[Start of section]
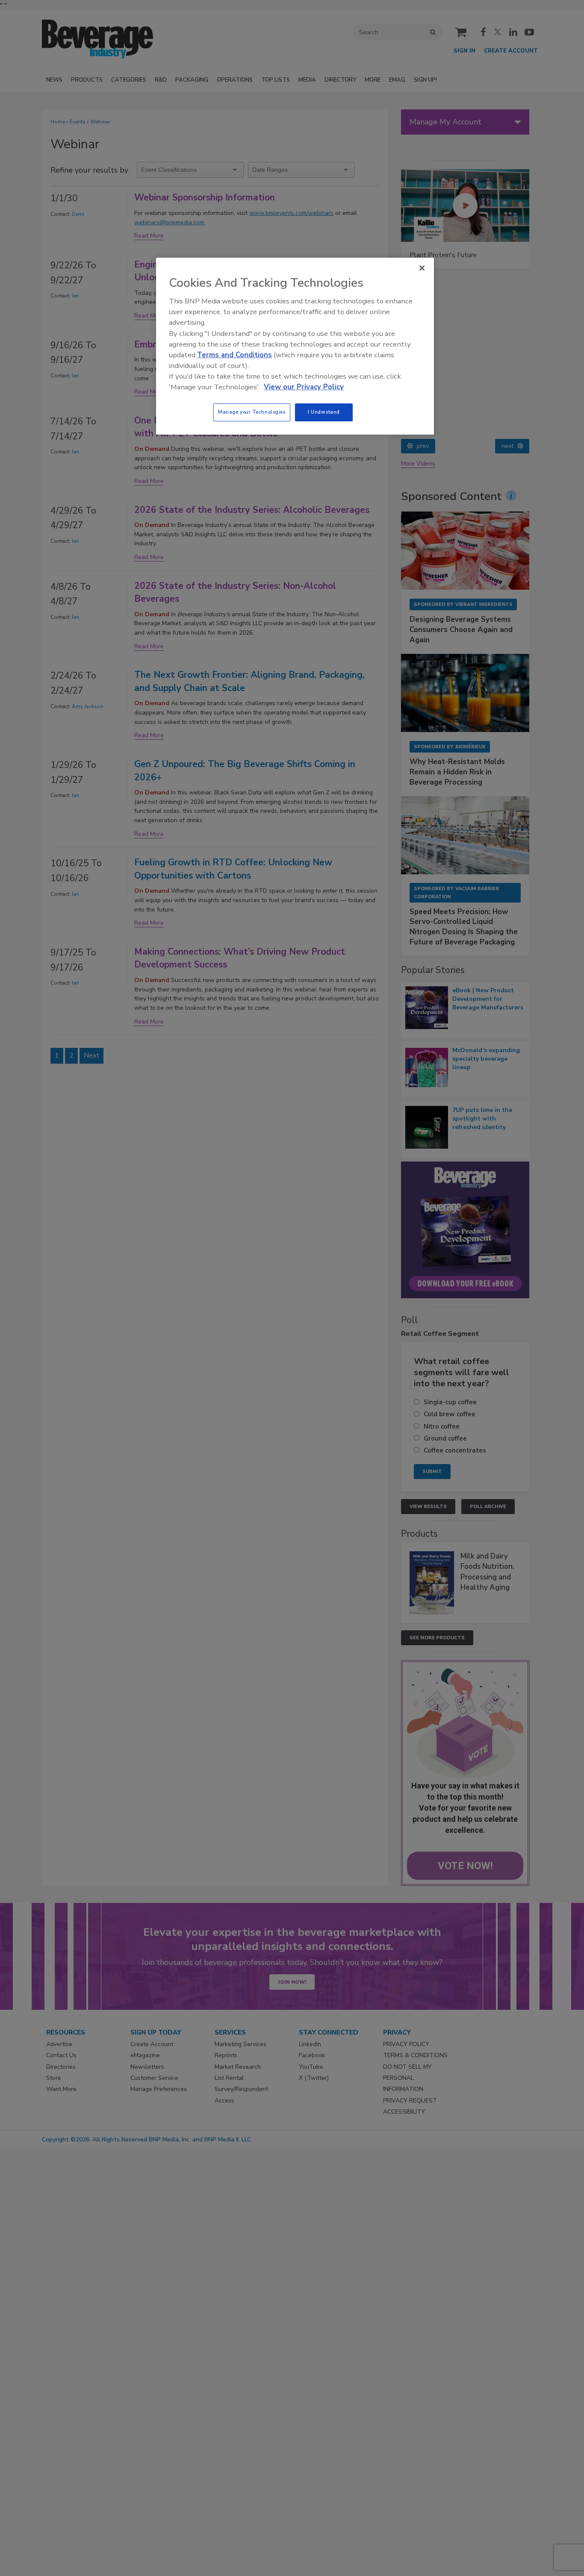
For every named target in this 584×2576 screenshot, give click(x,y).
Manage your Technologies (252, 412)
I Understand (324, 412)
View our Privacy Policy (304, 387)
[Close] (422, 268)
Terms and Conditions (234, 355)
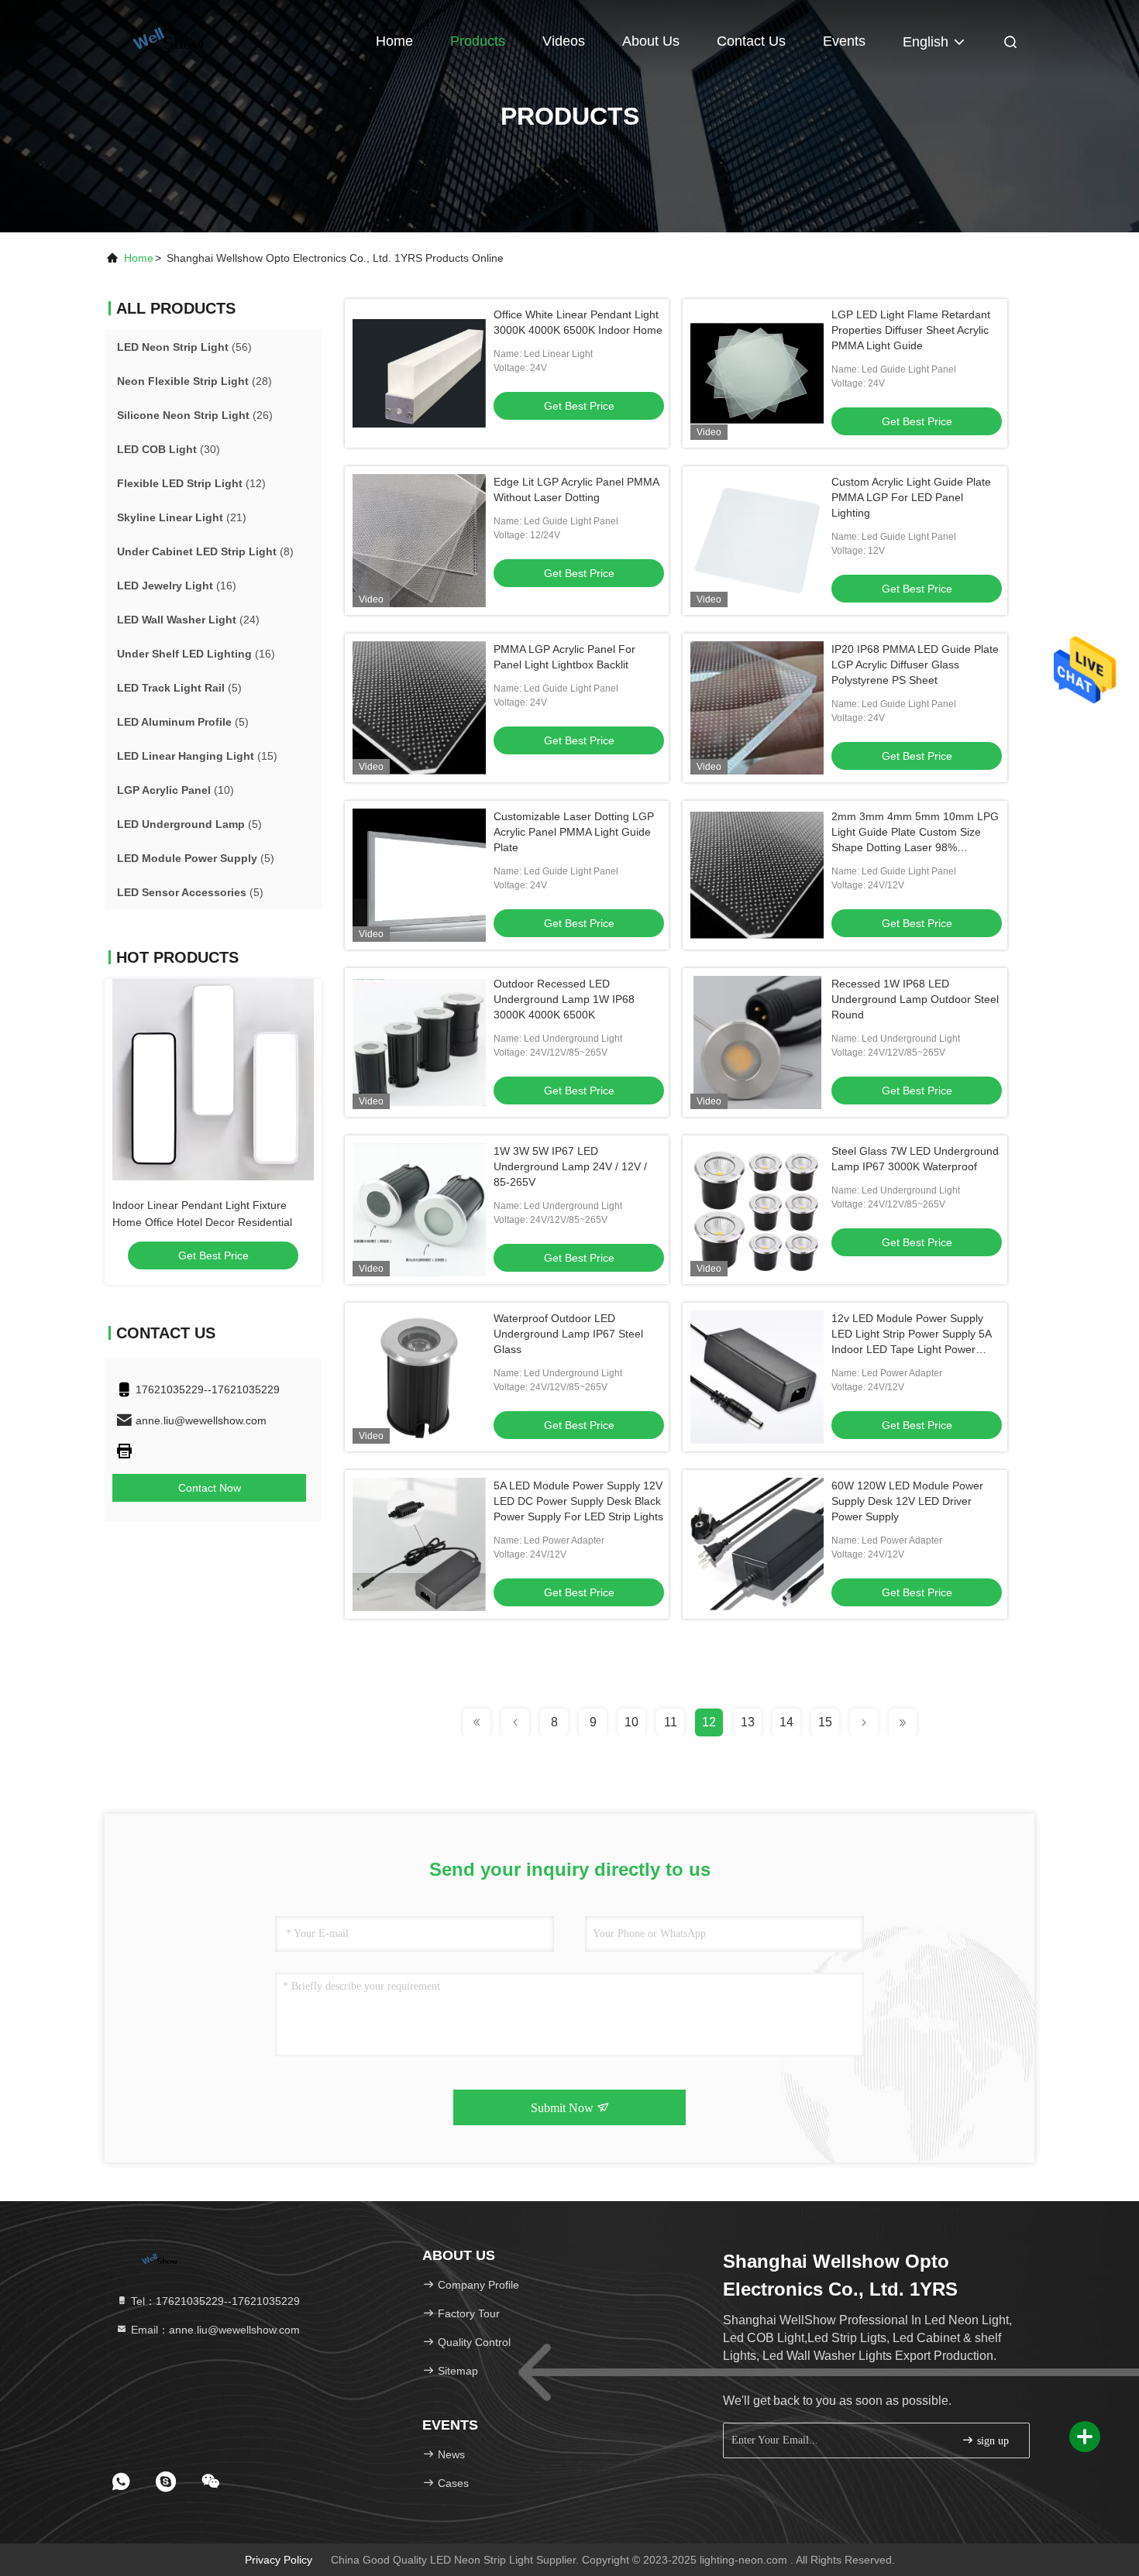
[End of section]
Would you transcribe all of the entries above exactly, minus the images?

WORKED SOLUTION:
For every named target in this 584×2576 screenshot, give click(x,y).
Manage your Technologies (252, 412)
I Understand (324, 412)
View our Privacy Policy (304, 387)
[Close] (422, 268)
Terms and Conditions (234, 355)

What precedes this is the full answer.